Fig. 4.

Cardiac myofibroblast activation and cell viability. (A) Representative confocal microscopic images of cardiac fibroblasts/myofibroblasts embedded in collagen ECM constructs from different treatment groups. Cells were stained for alpha-SMA (green) and for nuclei (DAPI, blue). Both TIMP-2 and Ala+TIMP-2 stimulated alpha-SMA expression and induced morphological transformation. TIMP-3 did not exert a similar effect. Scale bar=80 μm. (B) Proportion of confocal image volume stained positive for a-SMA (green). Values were normalized to that of the SFM group. TGF-beta1 (10 ng/ml), TIMP-2 and Ala-TIMP-2 induced a similar increase in expression of alpha-SMA. TIMP-3 did not alter alpha-SMA expression as compared to the SFM group.
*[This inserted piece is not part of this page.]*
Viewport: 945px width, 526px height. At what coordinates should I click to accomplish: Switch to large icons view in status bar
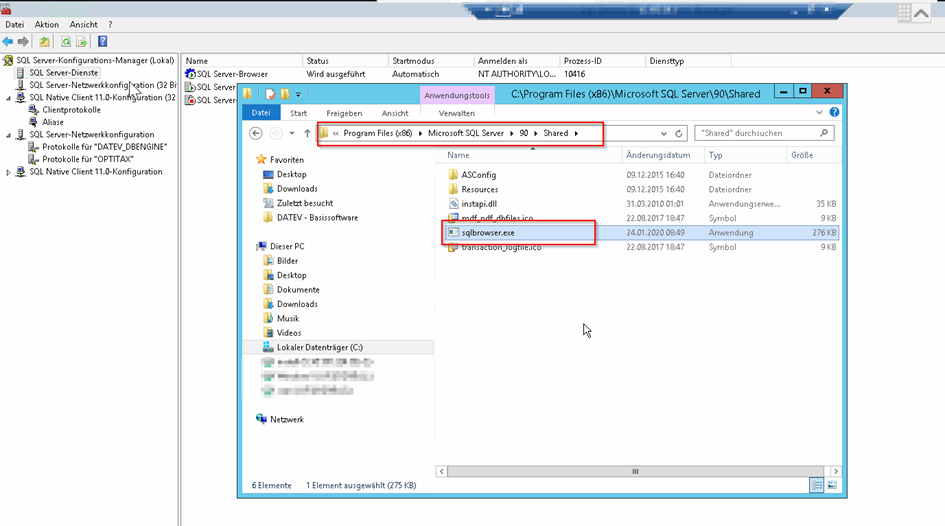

Bars represent mean±S.D. (N=8 random field images per group). **P<.01; *** P<.001; ns, nonsignificant. (C) Representative photomicrographs of cells harvested directly from cell–ECM constructs after the exposure to targeted treatments. Dead cells appear blue after trypan blue staining (arrows). Objective: 20×. All treatment groups yielded an equal cell number and cell viability (N=8 per group).